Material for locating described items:
★ ★ ★ ★ ★ ★ ★

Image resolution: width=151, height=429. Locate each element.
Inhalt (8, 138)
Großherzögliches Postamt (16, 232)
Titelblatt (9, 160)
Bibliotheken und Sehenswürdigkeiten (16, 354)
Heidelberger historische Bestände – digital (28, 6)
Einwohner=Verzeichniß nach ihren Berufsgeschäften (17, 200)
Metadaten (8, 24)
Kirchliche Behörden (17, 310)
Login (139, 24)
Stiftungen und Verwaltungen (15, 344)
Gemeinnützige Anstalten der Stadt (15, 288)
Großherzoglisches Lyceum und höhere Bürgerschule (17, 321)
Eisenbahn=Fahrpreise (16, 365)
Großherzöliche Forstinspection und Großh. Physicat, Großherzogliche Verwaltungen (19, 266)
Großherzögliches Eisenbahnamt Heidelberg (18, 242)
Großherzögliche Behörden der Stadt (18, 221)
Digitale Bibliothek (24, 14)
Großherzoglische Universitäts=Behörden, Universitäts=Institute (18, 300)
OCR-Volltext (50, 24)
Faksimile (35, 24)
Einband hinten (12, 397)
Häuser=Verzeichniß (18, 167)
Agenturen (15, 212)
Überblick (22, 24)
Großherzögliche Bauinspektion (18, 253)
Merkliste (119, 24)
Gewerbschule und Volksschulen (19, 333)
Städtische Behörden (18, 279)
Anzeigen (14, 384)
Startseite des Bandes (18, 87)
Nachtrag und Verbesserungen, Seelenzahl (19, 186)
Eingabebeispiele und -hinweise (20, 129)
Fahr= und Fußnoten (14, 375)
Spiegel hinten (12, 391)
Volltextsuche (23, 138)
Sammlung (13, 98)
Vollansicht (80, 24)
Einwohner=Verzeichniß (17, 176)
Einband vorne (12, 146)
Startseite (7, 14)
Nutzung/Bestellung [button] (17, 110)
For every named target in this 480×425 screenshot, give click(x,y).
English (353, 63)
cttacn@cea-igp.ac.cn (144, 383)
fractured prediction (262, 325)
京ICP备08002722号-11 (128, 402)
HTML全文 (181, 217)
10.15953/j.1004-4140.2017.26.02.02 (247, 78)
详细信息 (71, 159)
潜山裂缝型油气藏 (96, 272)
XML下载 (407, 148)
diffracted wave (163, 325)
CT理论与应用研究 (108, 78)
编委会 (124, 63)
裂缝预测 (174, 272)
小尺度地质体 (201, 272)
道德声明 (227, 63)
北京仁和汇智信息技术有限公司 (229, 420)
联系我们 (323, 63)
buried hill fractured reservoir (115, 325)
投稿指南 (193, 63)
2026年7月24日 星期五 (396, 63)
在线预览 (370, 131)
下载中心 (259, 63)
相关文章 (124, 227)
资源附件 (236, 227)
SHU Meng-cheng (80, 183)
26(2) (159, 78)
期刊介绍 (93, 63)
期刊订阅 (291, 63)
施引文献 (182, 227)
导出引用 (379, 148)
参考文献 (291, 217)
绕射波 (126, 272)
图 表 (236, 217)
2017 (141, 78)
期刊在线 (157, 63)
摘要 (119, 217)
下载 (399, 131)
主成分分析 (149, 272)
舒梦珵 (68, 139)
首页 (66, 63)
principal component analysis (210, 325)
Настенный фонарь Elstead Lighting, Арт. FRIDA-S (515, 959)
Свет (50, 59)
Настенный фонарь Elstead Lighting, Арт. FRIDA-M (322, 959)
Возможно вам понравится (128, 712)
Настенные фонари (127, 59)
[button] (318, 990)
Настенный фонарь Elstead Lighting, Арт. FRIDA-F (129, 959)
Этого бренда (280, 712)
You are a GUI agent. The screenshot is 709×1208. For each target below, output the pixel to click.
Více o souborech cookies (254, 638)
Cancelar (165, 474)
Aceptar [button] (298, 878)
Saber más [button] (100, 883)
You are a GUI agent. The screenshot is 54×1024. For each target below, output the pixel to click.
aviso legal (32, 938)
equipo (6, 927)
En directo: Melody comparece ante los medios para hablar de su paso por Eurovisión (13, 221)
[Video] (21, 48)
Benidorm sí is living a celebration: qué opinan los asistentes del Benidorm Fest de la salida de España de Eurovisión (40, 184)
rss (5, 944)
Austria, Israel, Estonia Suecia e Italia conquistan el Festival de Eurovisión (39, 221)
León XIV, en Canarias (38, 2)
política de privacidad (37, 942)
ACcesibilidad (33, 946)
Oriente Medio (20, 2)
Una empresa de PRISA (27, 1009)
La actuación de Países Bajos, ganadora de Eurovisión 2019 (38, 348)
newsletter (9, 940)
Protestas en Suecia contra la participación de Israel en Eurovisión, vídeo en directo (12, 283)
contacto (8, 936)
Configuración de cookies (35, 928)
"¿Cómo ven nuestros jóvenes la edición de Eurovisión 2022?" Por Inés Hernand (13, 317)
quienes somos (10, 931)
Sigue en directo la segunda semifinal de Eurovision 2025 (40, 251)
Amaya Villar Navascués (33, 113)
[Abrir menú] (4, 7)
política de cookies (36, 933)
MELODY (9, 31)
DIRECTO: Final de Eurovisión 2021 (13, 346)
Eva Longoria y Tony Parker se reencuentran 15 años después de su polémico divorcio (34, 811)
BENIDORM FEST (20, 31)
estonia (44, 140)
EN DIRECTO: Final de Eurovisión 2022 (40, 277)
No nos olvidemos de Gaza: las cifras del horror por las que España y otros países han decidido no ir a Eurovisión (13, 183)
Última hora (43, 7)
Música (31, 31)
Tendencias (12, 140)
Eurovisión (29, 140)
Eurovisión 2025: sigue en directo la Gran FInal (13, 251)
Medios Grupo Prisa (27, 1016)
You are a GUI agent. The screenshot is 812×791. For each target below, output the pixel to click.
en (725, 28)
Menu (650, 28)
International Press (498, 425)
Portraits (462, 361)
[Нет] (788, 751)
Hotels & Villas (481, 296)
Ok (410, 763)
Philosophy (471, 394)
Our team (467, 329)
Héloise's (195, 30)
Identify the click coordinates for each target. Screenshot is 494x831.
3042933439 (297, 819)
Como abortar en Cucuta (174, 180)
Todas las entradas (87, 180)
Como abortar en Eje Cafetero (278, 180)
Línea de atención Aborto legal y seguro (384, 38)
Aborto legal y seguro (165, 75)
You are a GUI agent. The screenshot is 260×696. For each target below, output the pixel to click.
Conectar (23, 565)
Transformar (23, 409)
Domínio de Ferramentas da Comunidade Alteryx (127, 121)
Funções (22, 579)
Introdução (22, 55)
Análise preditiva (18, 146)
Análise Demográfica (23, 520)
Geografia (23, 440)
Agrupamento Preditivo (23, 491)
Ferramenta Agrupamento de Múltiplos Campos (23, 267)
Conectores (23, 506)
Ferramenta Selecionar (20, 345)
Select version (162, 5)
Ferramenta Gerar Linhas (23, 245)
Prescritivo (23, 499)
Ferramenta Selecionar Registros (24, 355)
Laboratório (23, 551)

★ ★ ★ ★ ★ ★ ★

DIRECTIONS: Please rewrite the lines between the one holding "Titelblatt (9, 160)" and the one holding "Großherzögliches Eisenbahnamt Heidelberg", inclusive, keeping each request and multiplying every coordinate in the answers by 0.55. Round each result to a whole number, with halves rounded up.

COMPLETED EXERCISE:
Titelblatt (5, 88)
Bibliotheken und Sehenswürdigkeiten (9, 195)
Heidelberger historische Bestände – digital (15, 3)
Einwohner=Verzeichniß nach ihren Berufsgeschäften (9, 110)
Metadaten (4, 13)
Kirchliche Behörden (9, 171)
Login (76, 13)
Stiftungen und Verwaltungen (8, 189)
Gemeinnützige Anstalten der Stadt (8, 158)
Großherzoglisches Lyceum und höhere Bürgerschule (9, 177)
Eisenbahn=Fahrpreise (9, 201)
Großherzöliche Forstinspection und Großh. Physicat, Großherzogliche Verwaltungen (10, 146)
Großherzögliches Eisenbahnamt Heidelberg (10, 133)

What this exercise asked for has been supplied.